▶ [Assigned task] Write out again the lines from the line with "Click the Scène Ouverte description text" up to and including the line with "Image resolution: width=1482", exactly as they stand below, and skip any picture.

▶ [Information supplied]
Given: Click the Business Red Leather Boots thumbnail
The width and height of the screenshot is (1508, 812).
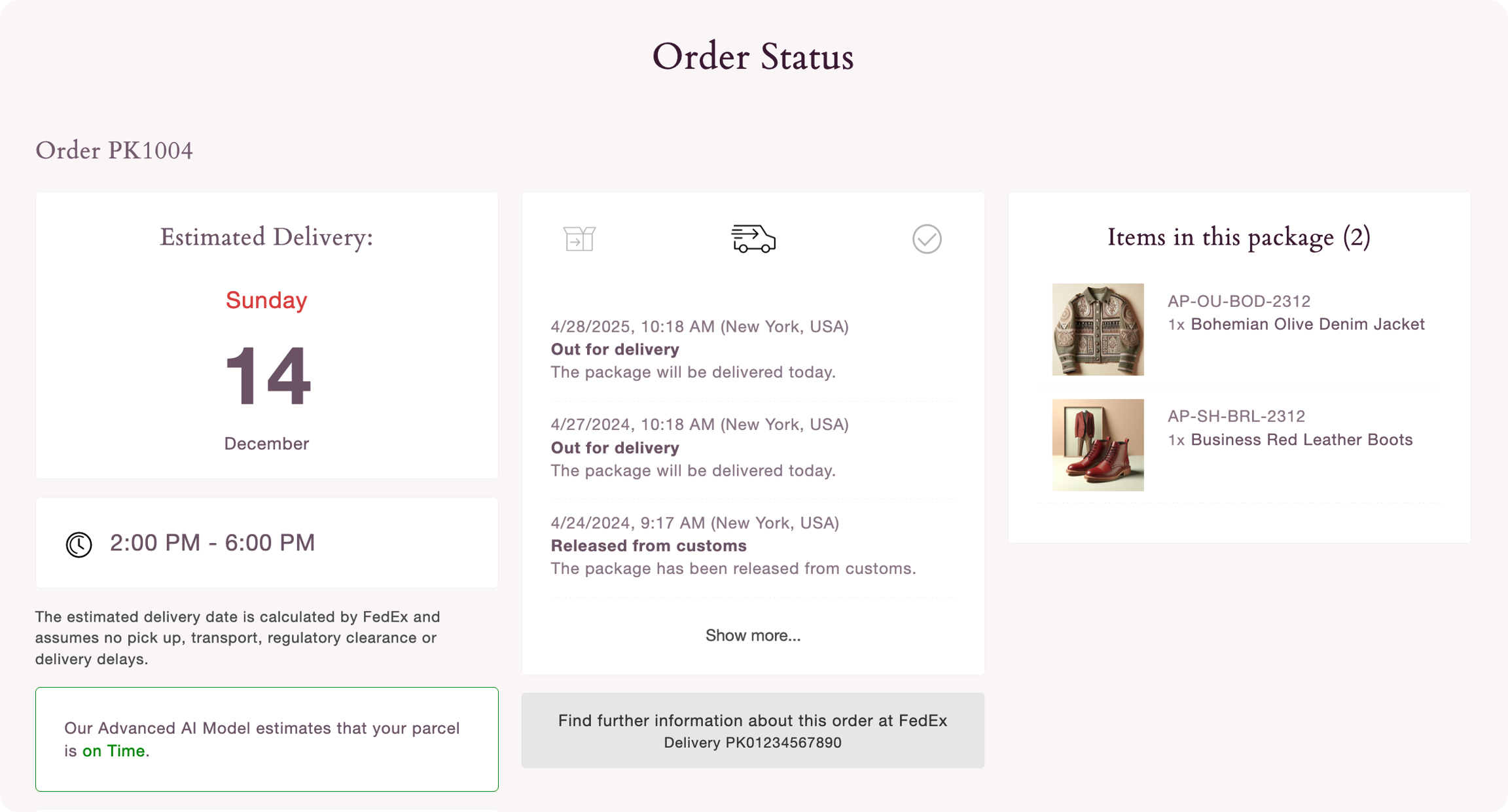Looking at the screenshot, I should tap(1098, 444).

--

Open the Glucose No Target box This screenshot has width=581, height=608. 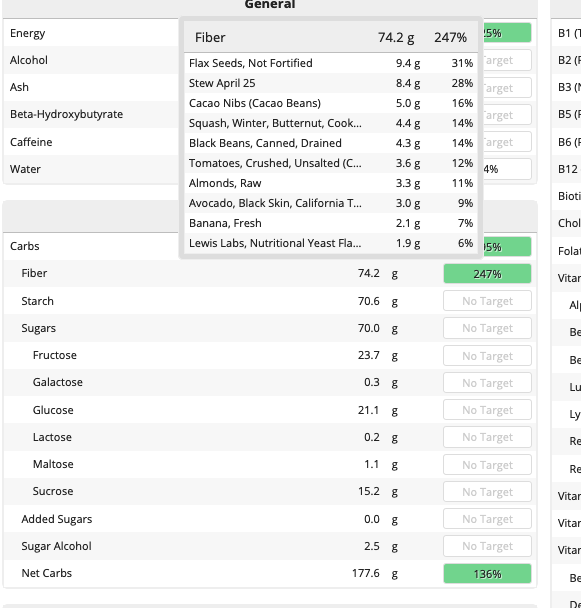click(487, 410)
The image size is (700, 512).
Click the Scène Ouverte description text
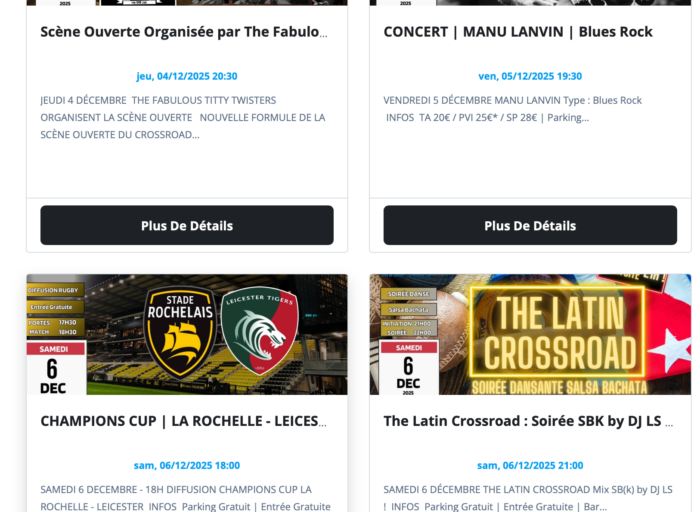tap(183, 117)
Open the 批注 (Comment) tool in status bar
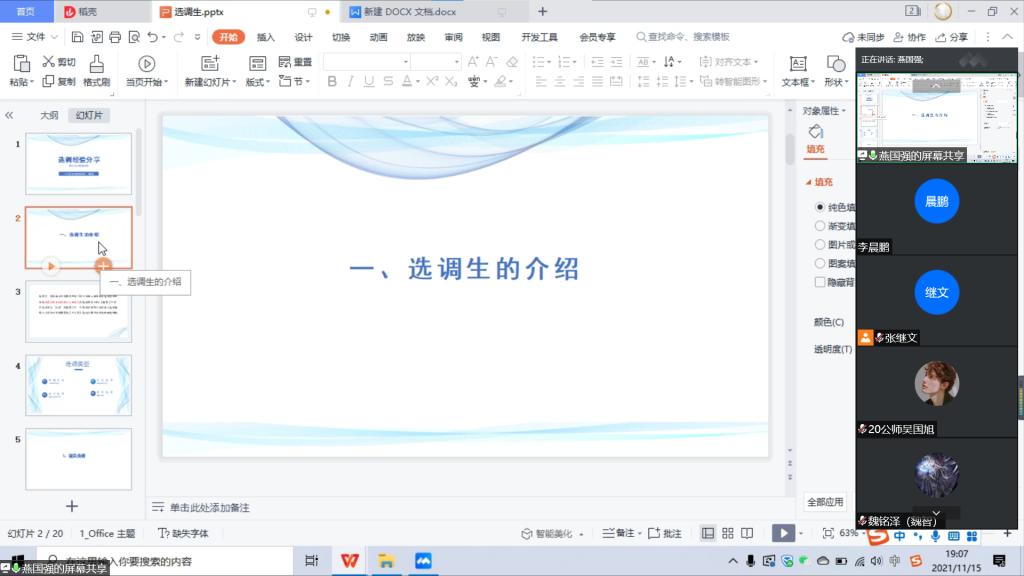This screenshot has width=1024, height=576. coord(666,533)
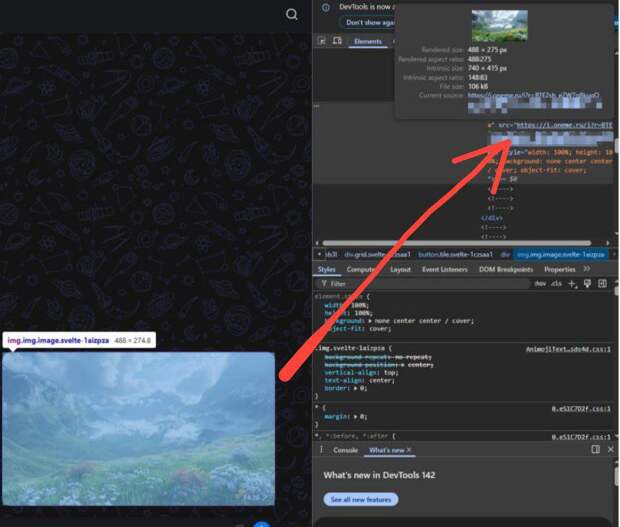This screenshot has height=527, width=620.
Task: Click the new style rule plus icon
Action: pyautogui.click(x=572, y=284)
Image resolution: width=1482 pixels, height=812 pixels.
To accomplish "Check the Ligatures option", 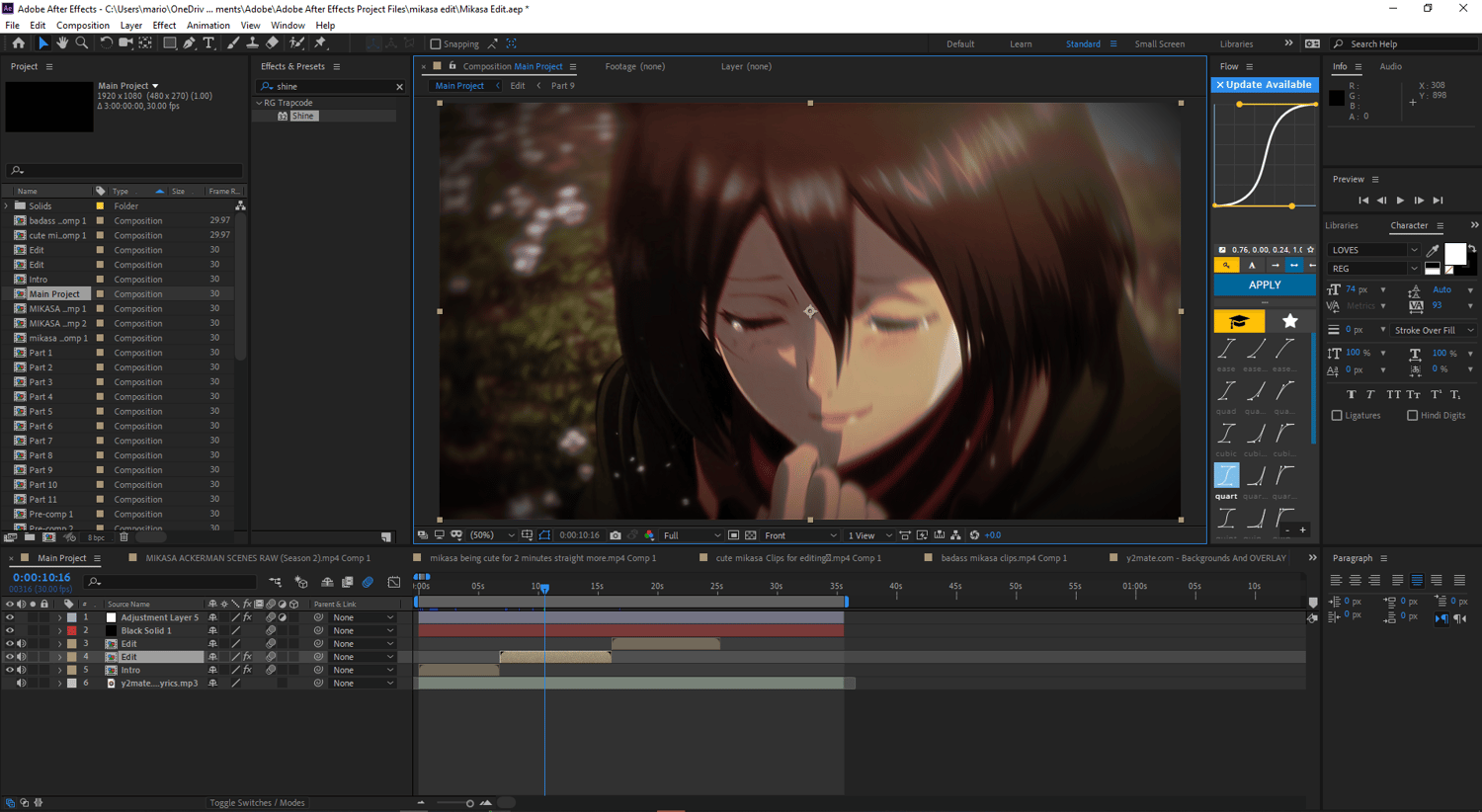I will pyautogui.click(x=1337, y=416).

▶ [Result of this exercise]
Click the Scène Ouverte description text
tap(183, 117)
Open the 批注 (Comment) tool in status bar
This screenshot has width=1024, height=576. coord(666,533)
This screenshot has height=527, width=620.
Task: Click the new style rule plus icon
Action: pyautogui.click(x=572, y=284)
Image resolution: width=1482 pixels, height=812 pixels.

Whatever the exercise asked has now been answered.